Specifically, the RL-policy interacts with the environment via generated trajectories, making the exchange of either components simple. For example, using machina, it is possible to switch between a simulated and a real-world environment during the training phase.

### Base Merits
There are merits for all users including beginners of Deep Reinforcement Learning.
1. Readability
2. Intuitive understanding of algorithmic differences
3. Customizability

### Advanced Merits
Using the principle of composability, we can easily implement following configurations which are otherwise difficult in other RL libraries.
1. Easy implementation of mixed environment (e.g. simulated environment and real world environment, some meta learning settings).
2. Convenient for combining multiple algorithms (e.g. Q-Prop is combination of TRPO and DDPG).
3. Possibility of changing hyperparameters dynamically (e.g. Meta Learning for hyperparameters).

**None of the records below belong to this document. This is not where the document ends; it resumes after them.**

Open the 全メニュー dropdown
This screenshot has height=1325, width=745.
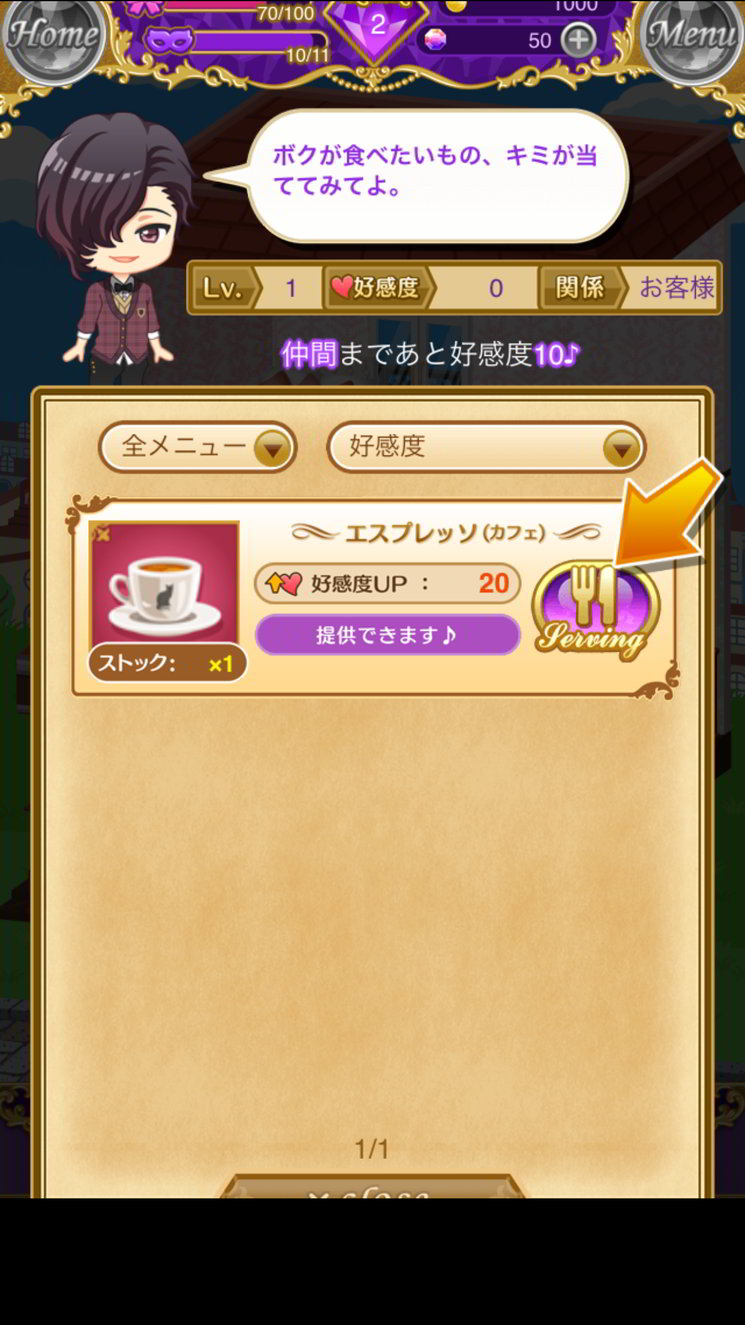pyautogui.click(x=197, y=447)
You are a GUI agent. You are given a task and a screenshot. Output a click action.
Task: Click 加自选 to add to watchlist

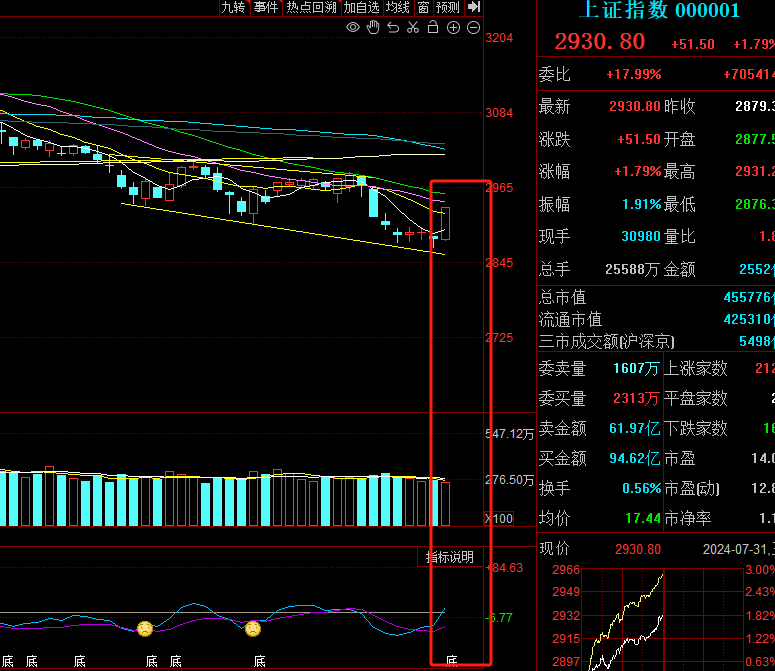(361, 7)
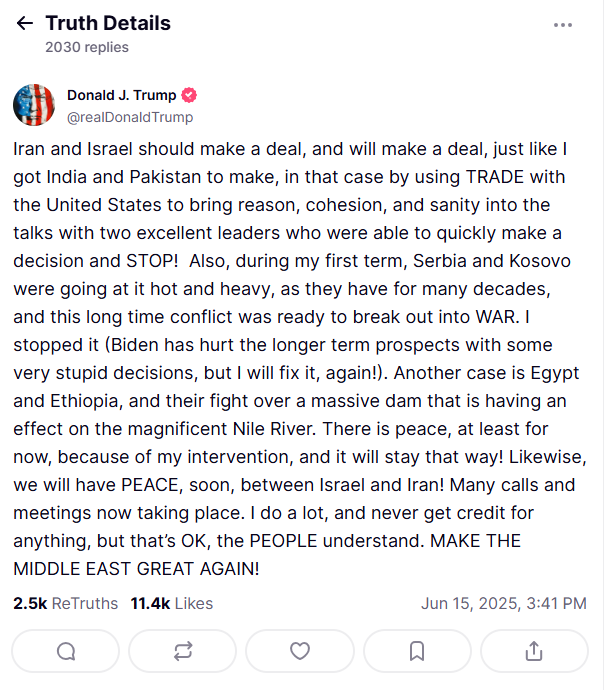Open the three-dot more options menu
Image resolution: width=608 pixels, height=690 pixels.
(563, 24)
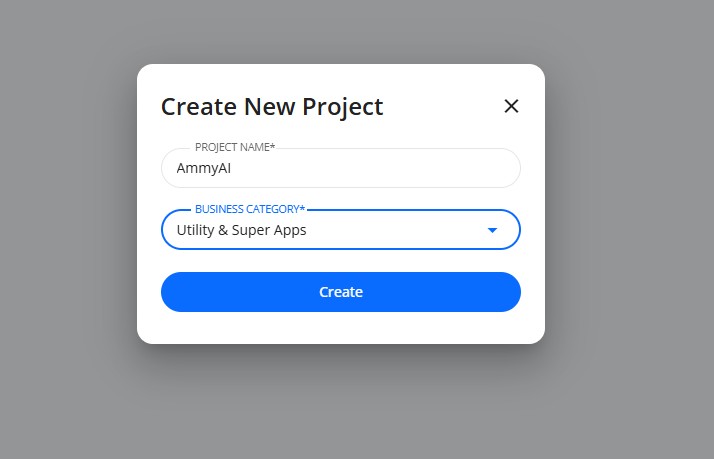Close the Create New Project dialog
The image size is (714, 459).
point(511,106)
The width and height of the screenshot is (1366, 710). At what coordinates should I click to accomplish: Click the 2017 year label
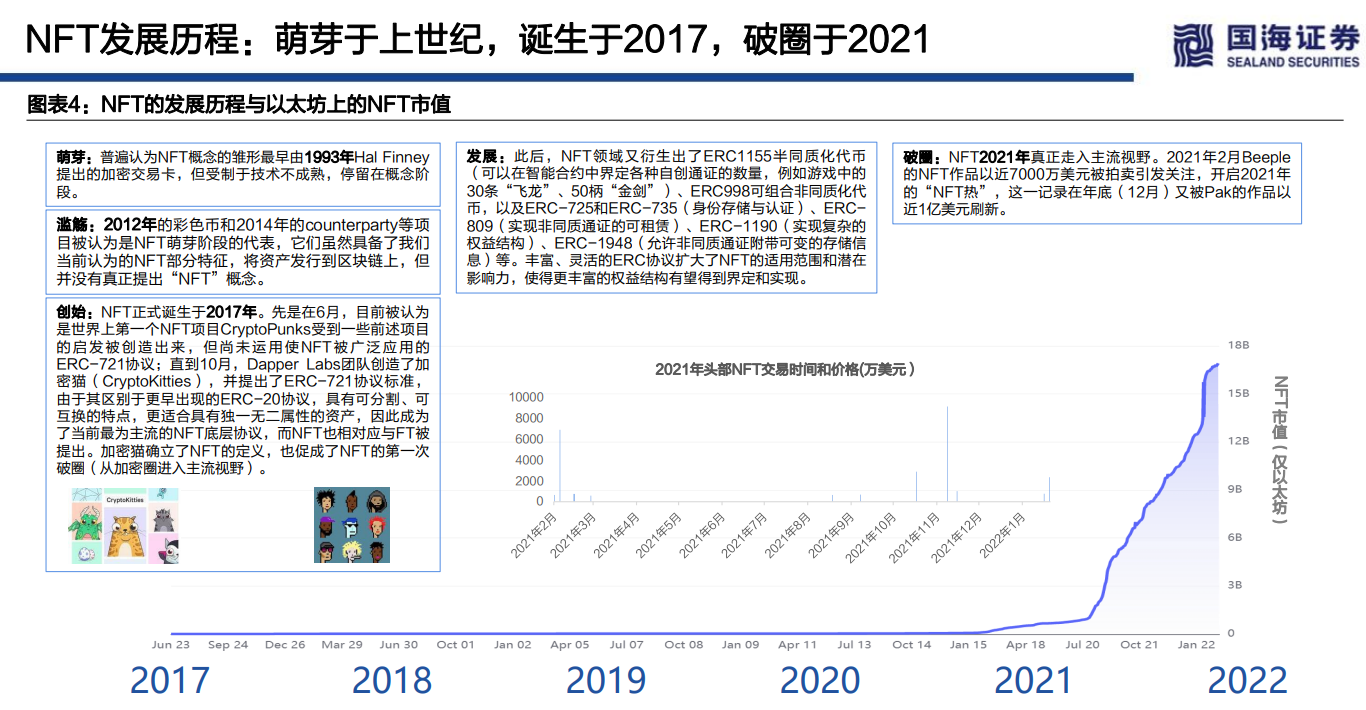coord(170,681)
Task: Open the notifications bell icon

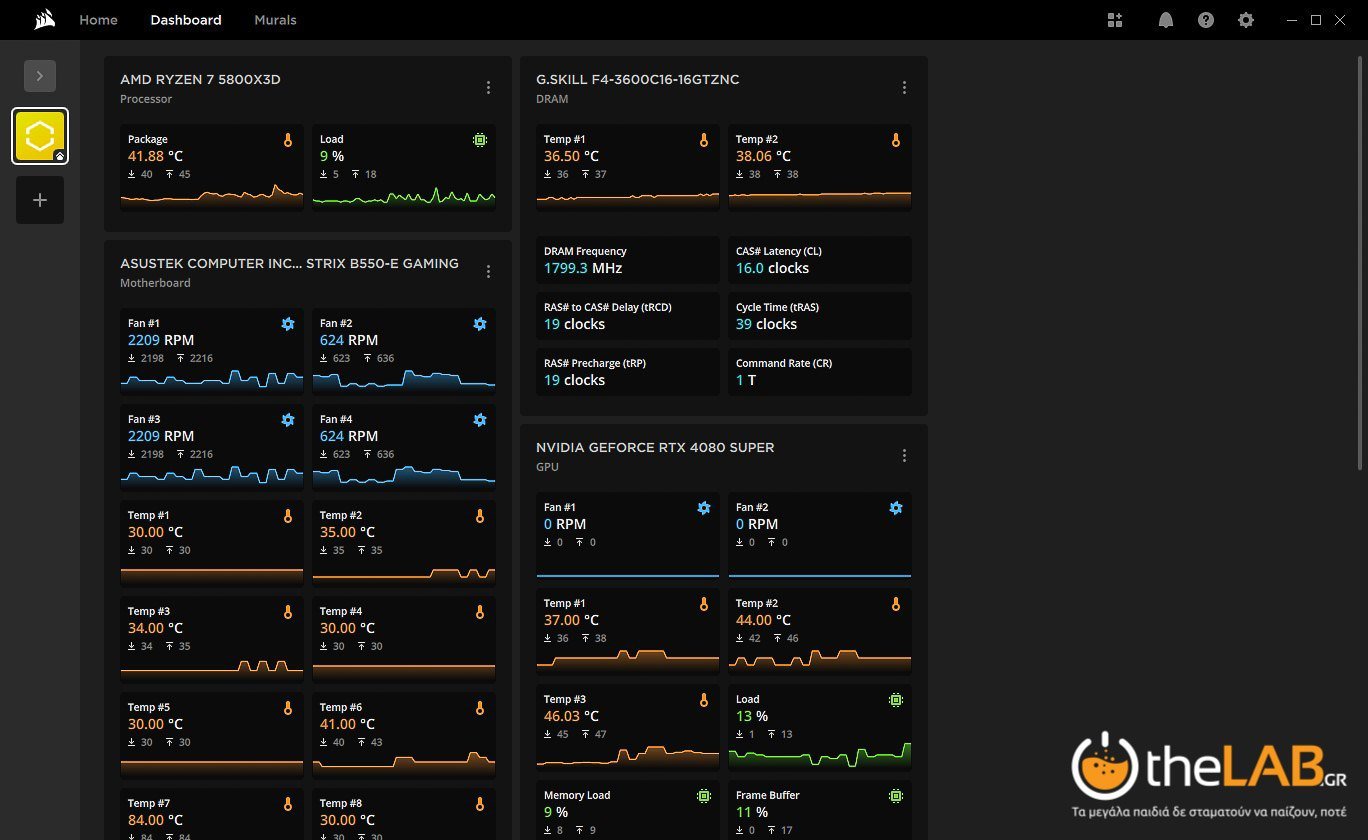Action: click(x=1165, y=20)
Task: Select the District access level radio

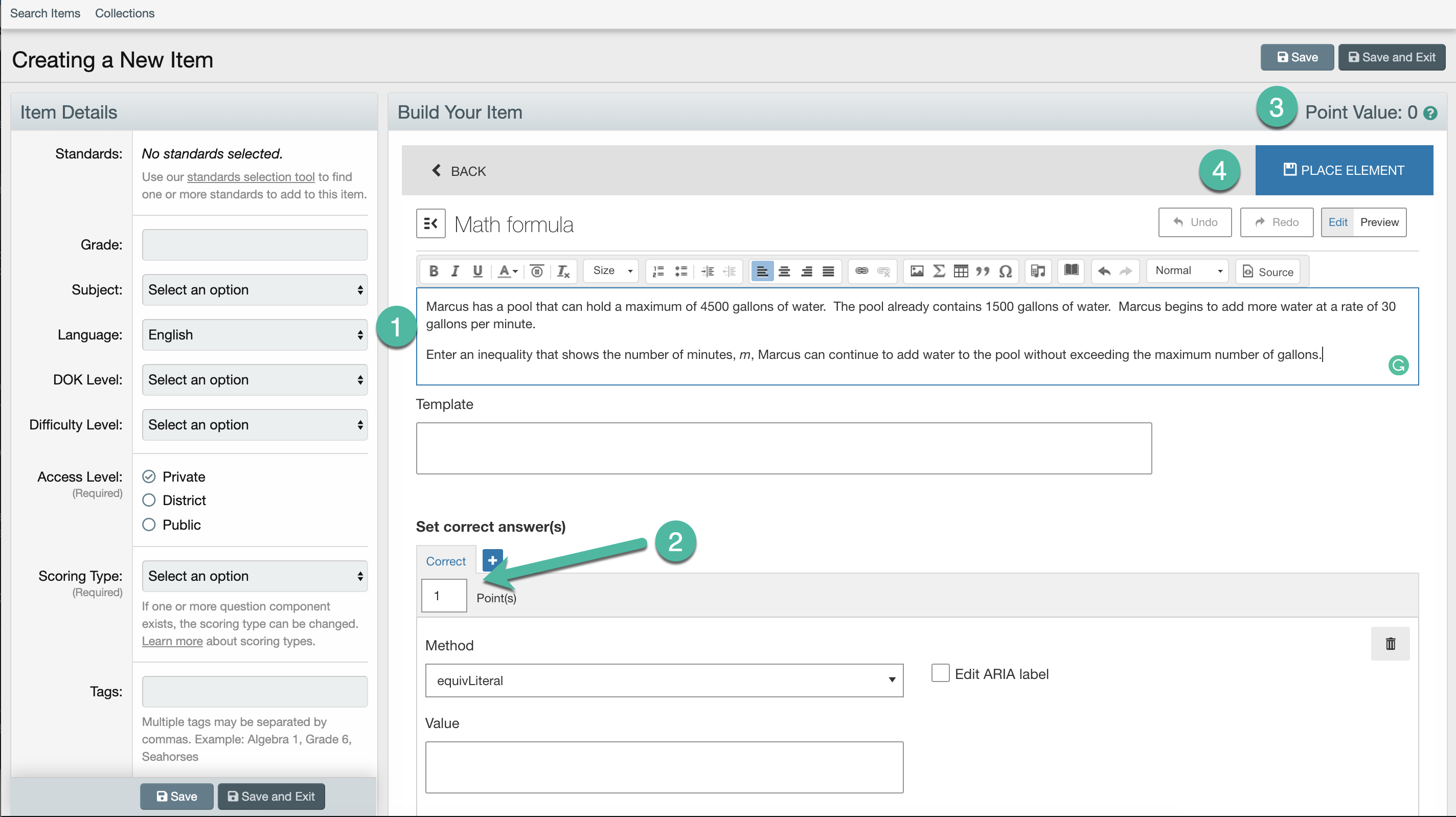Action: tap(149, 501)
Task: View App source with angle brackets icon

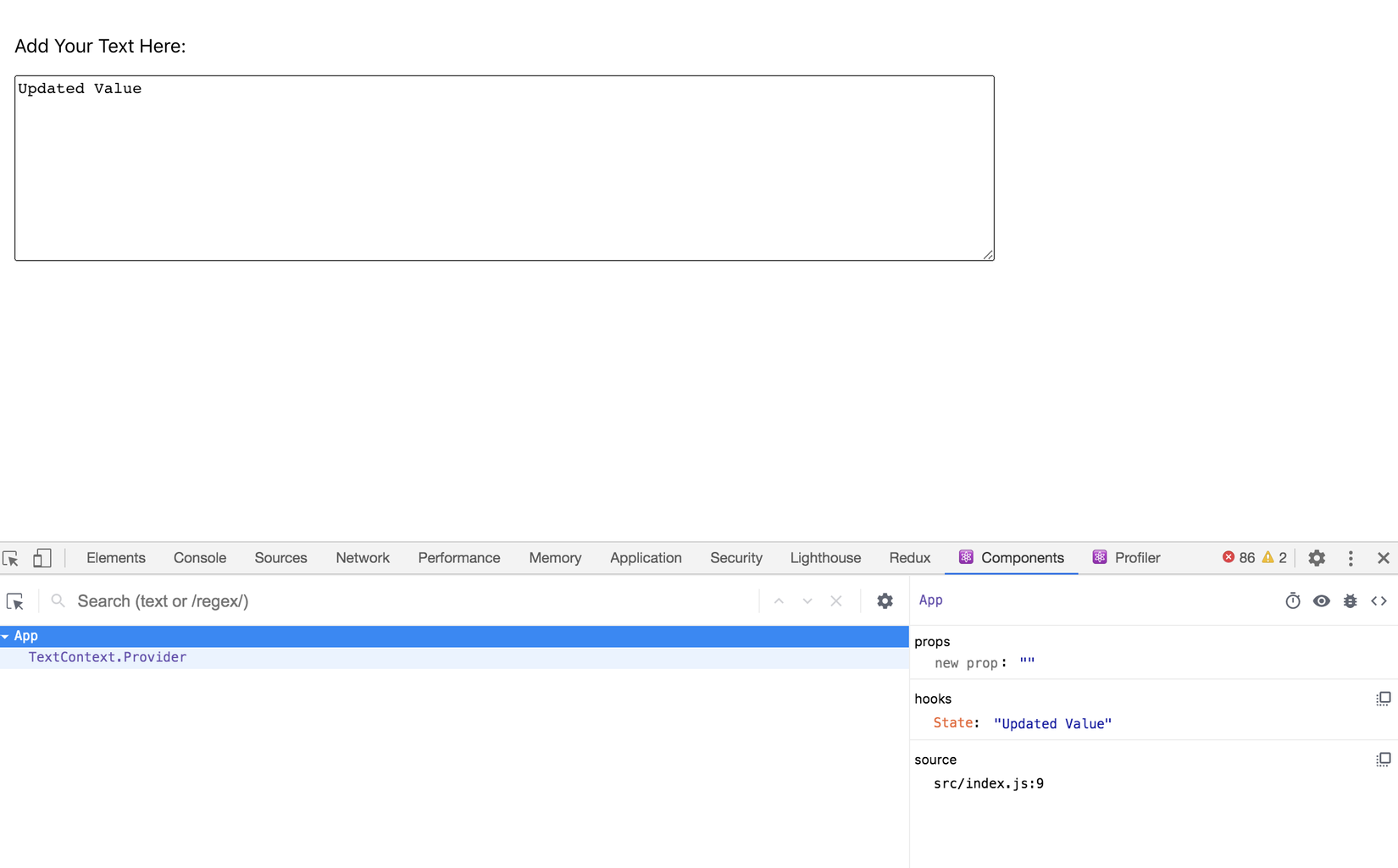Action: click(1379, 601)
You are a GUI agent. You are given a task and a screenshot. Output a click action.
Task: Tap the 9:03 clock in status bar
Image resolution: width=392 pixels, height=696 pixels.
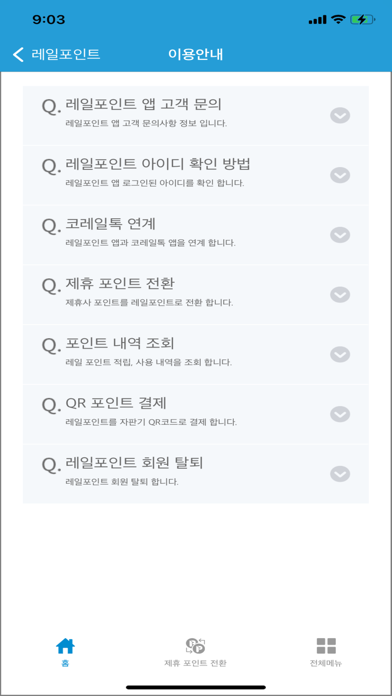[49, 20]
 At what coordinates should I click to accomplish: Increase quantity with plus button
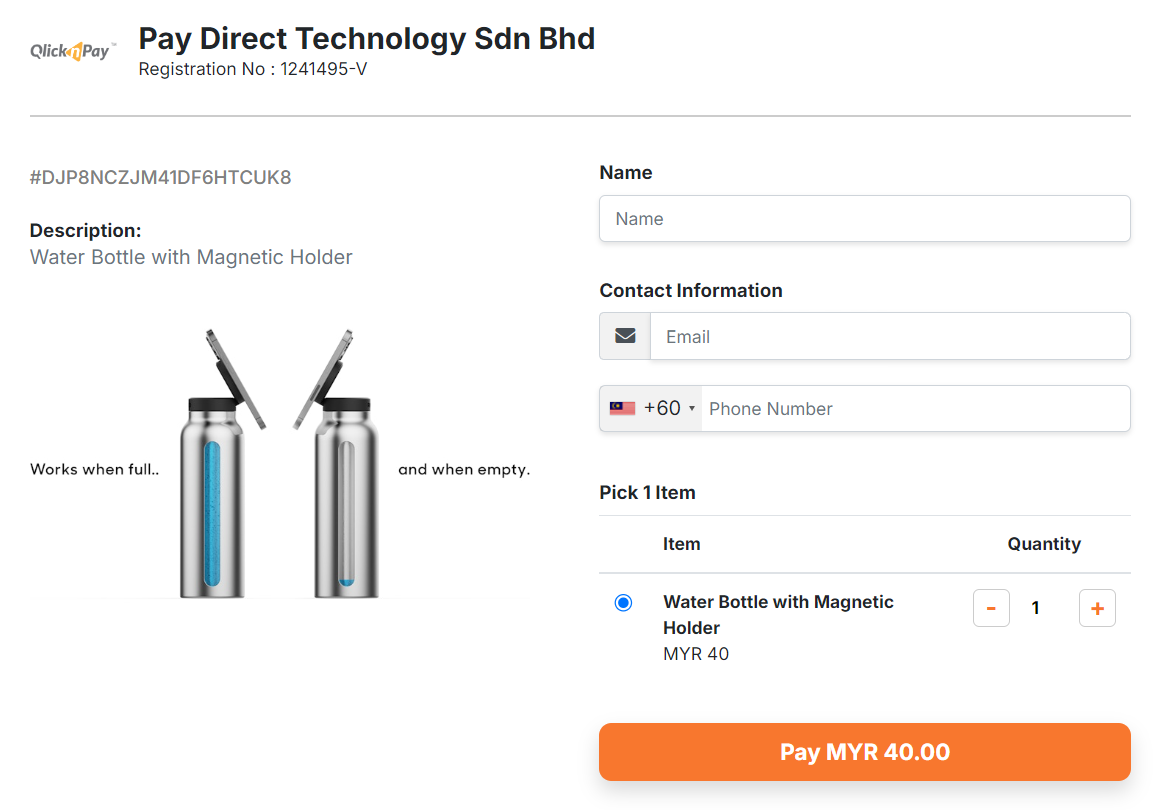1097,608
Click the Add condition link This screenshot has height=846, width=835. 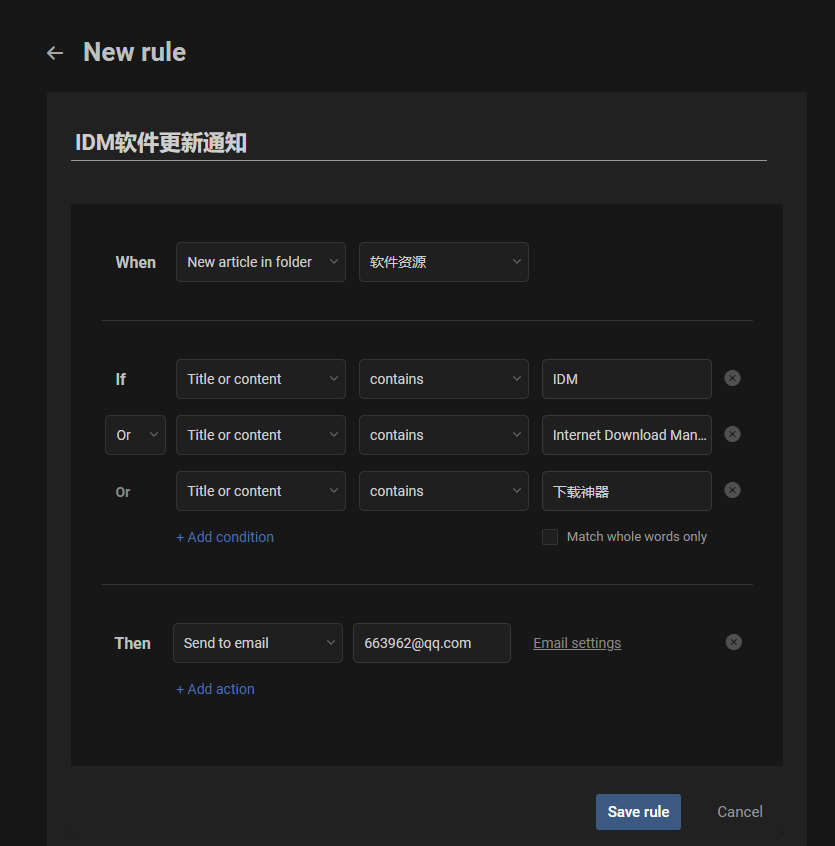coord(225,537)
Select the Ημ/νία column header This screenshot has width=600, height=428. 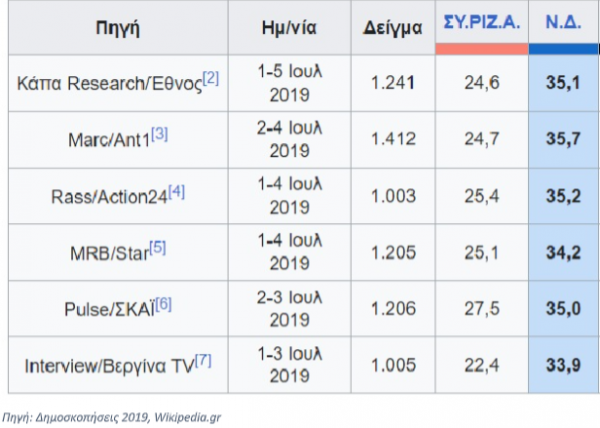288,29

#### 1 Meta Reinforcement Learning example
We usually define meta learning as a fast adaptation method for tasks which are sampled from a task-space.
In meta RL, a task is defined as a MDP.
RL agents have to adapt to a new MDP as fast as possible.
We have to sample episodes from different environments to train our meta agent.
We can easily implement this like below with machina.

```python:run_mixed_env.py
env1 = GymEnv('HumanoidBulletEnv-v0')

env2 = GymEnv('HumanoidFlagrunBulletEnv-v0')

epis1 = sampler1.sample(pol, max_epis=args.max_epis_per_iter)
epis2 = sampler2.sample(pol, max_epis=args.max_epis_per_iter)
traj1 = Traj()
traj2 = Traj()

traj1.add_epis(epis1)
traj1 = ef.compute_vs(traj1, vf)
traj1 = ef.compute_rets(traj1, args.gamma)
traj1 = ef.compute_advs(traj1, args.gamma, args.lam)
traj1 = ef.centerize_advs(traj1)
traj1 = ef.compute_h_masks(traj1)
traj1.register_epis()

traj2.add_epis(epis2)
traj2 = ef.compute_vs(traj2, vf)
traj2 = ef.compute_rets(traj2, args.gamma)
traj2 = ef.compute_advs(traj2, args.gamma, args.lam)
traj2 = ef.centerize_advs(traj2)
traj2 = ef.compute_h_masks(traj2)
traj2.register_epis()

traj1.add_traj(traj2)

result_dict = ppo_clip.train(traj=traj1, pol=pol, vf=vf, clip_param=args.clip_param,
optim_pol=optim_pol, optim_vf=optim_vf, epoch=args.epoch_per_iter, batch_size=args.batch_size, max_grad_norm=args.max_grad_norm)
```

You can see the full example code [here](https://github.com/DeepX-inc/machina/blob/master/example/run_mixed_env.py).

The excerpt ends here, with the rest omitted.